Records of locating words and elements
Begin

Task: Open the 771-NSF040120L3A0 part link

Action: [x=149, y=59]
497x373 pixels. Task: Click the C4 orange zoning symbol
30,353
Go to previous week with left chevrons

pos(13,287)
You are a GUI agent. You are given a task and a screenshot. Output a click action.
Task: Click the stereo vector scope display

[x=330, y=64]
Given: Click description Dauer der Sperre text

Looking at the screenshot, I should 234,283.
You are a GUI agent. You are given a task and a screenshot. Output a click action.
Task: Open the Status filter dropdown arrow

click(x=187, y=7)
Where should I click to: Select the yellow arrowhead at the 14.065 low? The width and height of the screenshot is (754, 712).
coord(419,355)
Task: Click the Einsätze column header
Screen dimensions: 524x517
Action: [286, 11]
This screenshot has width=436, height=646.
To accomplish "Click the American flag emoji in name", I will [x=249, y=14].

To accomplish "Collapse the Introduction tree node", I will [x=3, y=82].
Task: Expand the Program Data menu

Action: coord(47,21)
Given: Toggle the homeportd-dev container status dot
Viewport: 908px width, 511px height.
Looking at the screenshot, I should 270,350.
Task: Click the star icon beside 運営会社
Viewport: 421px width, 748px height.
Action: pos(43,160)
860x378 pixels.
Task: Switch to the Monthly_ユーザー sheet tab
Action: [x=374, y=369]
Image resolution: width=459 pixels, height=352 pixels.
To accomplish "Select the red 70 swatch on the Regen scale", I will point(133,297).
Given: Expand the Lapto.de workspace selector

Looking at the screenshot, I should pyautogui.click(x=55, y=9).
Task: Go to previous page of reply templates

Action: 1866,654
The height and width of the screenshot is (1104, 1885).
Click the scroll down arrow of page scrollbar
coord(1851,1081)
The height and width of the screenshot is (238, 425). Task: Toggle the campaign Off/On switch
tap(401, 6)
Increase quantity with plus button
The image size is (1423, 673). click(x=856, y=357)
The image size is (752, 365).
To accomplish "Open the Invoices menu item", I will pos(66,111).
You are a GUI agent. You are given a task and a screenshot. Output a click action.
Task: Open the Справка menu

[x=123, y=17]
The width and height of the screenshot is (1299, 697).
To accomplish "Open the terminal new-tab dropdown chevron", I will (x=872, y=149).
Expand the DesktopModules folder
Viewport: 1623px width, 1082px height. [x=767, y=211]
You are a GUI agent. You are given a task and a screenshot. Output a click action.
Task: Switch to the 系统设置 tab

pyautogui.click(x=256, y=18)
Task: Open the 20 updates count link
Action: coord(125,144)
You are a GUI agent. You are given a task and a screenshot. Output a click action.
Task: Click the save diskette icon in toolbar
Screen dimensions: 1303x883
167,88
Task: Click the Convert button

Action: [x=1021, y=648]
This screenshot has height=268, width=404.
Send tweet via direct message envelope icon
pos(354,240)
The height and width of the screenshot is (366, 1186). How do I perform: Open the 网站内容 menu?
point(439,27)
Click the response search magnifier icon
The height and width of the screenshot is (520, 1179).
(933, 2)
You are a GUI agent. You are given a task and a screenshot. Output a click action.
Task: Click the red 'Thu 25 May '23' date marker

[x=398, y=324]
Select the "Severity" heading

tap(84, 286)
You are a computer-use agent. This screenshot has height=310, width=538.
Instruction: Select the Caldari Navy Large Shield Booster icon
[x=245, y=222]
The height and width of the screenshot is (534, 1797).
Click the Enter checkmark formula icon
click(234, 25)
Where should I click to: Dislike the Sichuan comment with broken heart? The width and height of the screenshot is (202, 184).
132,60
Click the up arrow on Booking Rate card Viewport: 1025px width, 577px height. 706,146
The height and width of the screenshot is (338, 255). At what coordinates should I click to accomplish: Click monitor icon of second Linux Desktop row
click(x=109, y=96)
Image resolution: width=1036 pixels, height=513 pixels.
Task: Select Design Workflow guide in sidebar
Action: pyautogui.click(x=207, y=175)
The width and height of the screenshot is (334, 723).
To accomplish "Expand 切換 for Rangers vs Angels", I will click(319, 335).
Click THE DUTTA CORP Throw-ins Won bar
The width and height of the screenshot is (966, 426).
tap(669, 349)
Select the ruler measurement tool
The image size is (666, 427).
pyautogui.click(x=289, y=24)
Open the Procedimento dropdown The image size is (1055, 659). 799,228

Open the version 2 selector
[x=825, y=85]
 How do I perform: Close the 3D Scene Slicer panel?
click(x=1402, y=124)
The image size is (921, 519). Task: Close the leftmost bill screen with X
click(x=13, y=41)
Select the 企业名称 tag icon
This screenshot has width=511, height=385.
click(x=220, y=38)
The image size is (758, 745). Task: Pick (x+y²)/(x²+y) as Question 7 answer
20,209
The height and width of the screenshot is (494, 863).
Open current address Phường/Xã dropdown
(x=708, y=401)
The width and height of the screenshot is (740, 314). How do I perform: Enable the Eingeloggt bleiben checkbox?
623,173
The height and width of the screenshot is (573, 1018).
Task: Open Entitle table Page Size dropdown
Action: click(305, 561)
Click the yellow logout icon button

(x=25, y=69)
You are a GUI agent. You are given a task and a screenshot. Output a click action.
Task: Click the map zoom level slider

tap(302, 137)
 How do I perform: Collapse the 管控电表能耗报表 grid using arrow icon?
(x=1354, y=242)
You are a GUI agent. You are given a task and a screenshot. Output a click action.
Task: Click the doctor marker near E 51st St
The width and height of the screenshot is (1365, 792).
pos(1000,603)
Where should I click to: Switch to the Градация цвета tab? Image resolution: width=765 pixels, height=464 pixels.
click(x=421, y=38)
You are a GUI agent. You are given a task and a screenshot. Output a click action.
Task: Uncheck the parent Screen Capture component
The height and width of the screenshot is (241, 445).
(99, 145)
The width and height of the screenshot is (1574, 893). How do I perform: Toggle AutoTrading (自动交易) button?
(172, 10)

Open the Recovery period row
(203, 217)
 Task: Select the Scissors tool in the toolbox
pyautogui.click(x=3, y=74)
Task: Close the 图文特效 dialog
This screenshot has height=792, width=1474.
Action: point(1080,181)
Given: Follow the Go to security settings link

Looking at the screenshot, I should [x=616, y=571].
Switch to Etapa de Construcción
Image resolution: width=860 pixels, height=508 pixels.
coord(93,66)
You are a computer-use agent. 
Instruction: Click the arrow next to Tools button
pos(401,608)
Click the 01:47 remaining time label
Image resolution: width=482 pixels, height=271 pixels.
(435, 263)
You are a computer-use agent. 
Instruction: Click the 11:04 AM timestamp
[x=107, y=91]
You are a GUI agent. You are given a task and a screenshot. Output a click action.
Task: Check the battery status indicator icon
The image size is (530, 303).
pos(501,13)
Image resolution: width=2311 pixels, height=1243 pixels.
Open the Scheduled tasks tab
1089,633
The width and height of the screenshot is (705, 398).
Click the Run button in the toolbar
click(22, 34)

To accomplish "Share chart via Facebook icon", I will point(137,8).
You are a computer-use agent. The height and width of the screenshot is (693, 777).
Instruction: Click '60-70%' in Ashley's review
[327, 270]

End

Rewrite the listing from the line with "Task: Expand the Program Data menu" up to and including the line with "I will pos(66,111).", replacing "reply templates" with "response templates" and leaving everything else unchanged.

• _Reply_
Task: Expand the Program Data menu

Action: coord(47,21)
Given: Toggle the homeportd-dev container status dot
Viewport: 908px width, 511px height.
Looking at the screenshot, I should 270,350.
Task: Click the star icon beside 運営会社
Viewport: 421px width, 748px height.
Action: pos(43,160)
860x378 pixels.
Task: Switch to the Monthly_ユーザー sheet tab
Action: [x=374, y=369]
Image resolution: width=459 pixels, height=352 pixels.
To accomplish "Select the red 70 swatch on the Regen scale", I will point(133,297).
Given: Expand the Lapto.de workspace selector

Looking at the screenshot, I should pyautogui.click(x=55, y=9).
Task: Go to previous page of response templates

Action: 1866,654
The height and width of the screenshot is (1104, 1885).
Click the scroll down arrow of page scrollbar
coord(1851,1081)
The height and width of the screenshot is (238, 425). Task: Toggle the campaign Off/On switch
tap(401, 6)
Increase quantity with plus button
The image size is (1423, 673). click(x=856, y=357)
The image size is (752, 365).
To accomplish "Open the Invoices menu item", I will pos(66,111).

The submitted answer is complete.